The implementation of the CARES decision promises to be long. VA has estimated that it will require $1 billion per year for the next six years, with continuing substantial infrastructure investments into the future. The American Legion is opposed to CARES funding coming out of the discretionary medical care account. The American Legion believes the CARES implementation must occur in the context of a fully utilized VA health care system. It must take into consideration VA’s role in emergency preparedness, organizational capacity for services such as long-term care and Homeland Security. Further, there must be continued oversight of the integration of the CARES process into the strategic planning process. Without that oversight, plans and promised services may be overlooked.

CONCLUSION

Thank you for the opportunity for The American Legion to reiterate its budget recommendations for FY 2007.

Clearly, The American Legion remains deeply concerned with VA medical funding in recent years.

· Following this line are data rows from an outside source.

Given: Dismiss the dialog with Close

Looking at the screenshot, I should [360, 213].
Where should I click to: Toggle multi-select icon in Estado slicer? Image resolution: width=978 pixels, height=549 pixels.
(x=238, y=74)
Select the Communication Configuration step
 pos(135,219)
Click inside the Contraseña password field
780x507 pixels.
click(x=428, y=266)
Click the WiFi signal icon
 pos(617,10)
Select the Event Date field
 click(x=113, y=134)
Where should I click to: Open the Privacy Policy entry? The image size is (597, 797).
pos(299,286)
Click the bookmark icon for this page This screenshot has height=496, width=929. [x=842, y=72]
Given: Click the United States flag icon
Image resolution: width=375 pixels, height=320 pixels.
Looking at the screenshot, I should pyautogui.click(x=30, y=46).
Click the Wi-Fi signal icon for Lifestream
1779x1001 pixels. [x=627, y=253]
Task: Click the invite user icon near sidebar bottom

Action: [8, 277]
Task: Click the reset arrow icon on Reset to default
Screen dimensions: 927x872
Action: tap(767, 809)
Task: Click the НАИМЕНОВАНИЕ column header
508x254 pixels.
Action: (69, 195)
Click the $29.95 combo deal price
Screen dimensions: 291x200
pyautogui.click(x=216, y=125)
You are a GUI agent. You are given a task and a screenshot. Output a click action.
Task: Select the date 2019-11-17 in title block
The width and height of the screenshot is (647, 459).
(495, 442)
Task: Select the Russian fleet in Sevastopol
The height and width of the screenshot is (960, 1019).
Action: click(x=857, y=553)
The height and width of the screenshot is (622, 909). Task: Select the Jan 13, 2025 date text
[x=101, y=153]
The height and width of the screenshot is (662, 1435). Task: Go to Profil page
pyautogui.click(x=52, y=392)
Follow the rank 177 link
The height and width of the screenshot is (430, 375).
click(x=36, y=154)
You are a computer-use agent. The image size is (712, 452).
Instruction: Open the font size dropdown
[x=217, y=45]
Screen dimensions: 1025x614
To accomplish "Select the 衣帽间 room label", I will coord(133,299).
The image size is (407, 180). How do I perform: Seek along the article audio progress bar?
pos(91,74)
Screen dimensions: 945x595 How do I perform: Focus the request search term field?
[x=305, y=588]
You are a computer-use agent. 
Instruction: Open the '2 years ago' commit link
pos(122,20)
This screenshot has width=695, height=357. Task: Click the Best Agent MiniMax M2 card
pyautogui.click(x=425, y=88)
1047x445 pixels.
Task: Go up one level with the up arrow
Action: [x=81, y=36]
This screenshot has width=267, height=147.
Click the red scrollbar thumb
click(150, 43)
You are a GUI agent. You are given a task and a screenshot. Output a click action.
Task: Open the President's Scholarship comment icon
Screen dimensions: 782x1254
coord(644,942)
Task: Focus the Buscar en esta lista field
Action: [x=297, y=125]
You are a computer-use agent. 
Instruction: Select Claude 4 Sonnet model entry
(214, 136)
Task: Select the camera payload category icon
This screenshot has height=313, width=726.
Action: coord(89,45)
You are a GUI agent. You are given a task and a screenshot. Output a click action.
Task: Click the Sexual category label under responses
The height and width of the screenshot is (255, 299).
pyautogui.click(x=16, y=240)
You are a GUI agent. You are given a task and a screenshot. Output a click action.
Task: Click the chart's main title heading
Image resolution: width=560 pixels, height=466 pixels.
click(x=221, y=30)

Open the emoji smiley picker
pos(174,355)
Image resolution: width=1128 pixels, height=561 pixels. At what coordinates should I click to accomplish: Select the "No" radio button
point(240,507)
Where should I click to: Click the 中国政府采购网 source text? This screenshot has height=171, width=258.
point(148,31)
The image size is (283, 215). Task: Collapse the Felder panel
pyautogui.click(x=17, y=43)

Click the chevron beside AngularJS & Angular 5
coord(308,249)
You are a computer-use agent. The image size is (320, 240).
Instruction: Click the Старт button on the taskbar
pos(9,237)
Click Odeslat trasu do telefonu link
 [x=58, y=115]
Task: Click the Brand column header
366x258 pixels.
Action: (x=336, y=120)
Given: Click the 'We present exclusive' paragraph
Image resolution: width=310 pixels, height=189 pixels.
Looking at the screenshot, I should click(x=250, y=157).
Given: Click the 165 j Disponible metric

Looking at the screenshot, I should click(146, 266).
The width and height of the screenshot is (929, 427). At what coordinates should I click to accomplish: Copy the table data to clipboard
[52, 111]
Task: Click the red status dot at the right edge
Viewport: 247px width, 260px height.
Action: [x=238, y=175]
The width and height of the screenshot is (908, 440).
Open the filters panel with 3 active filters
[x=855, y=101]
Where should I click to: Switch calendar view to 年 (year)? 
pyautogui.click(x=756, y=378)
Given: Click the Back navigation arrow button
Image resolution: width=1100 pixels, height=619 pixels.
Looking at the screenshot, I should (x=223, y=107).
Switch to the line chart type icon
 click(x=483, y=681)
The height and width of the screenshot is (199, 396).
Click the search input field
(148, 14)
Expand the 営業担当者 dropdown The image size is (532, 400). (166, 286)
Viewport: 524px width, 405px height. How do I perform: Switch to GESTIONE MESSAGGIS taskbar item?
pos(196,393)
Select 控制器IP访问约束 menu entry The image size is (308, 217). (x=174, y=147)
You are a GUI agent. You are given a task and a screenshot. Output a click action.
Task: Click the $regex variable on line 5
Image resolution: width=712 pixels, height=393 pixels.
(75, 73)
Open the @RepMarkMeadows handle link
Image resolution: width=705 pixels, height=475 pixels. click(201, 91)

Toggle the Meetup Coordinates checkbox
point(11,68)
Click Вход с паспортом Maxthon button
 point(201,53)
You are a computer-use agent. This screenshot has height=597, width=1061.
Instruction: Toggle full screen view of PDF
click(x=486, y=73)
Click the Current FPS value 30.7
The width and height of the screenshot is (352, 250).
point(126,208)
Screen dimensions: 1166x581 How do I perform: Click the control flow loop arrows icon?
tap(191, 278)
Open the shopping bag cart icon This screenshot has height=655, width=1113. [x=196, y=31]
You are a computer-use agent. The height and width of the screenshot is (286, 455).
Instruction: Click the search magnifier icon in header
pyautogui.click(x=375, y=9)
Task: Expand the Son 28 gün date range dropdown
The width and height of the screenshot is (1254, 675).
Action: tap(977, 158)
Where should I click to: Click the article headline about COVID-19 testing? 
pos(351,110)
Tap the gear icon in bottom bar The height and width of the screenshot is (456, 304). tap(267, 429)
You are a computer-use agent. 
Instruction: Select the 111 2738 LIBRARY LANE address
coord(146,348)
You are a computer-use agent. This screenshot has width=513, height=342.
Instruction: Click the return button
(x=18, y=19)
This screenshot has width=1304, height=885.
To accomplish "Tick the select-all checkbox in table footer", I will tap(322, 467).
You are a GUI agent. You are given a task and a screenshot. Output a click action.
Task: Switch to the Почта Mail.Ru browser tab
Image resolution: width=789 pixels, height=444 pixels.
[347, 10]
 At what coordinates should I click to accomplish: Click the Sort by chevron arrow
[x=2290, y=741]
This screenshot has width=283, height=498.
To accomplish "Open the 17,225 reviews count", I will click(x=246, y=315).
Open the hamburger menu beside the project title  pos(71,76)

Repeatedly, the President advanced seriously flawed legislative initiatives that undermined the “thanks of a grateful nation.” Fortunately, Congress joined the veterans’ community in rejecting them. The American Legion will continue to oppose any “enrollment fees” targeted towards a selected group of veterans with the goal of discouraging enrollment or that does not guarantee timely access to quality health care in return.

The American Legion has joined with eight other veterans’ service organizations in calling for an immediate fix of the broken annual Federal appropriations process that is budget driven rather than demand driven. In recent years, the Office of Management and Budget’s budgetary recommendations to Congress fell well short of the mark. Congress, not OMB, is responsible for providing adequate funding for VA medical care. We do not see lengthy discussions on the “right amount” for funding Social Security benefits, Medicare, Veterans’ Compensation and Pension, TRICARE for Life or even your salaries as Members of Congress because they are scored as mandatory funding items and, therefore, an entitlement – funding that is guaranteed.

If an entitlement is a statement of national priority, where should the care and treatment of veterans rank among Federal spending programs?

The American Legion respectfully requests a future Committee hearing on evaluating the best funding methodology for VA medical care. This hearing would also address alternative revenue streams to complement annual Federal appropriations.

Mr. Chairman, that concludes my testimony.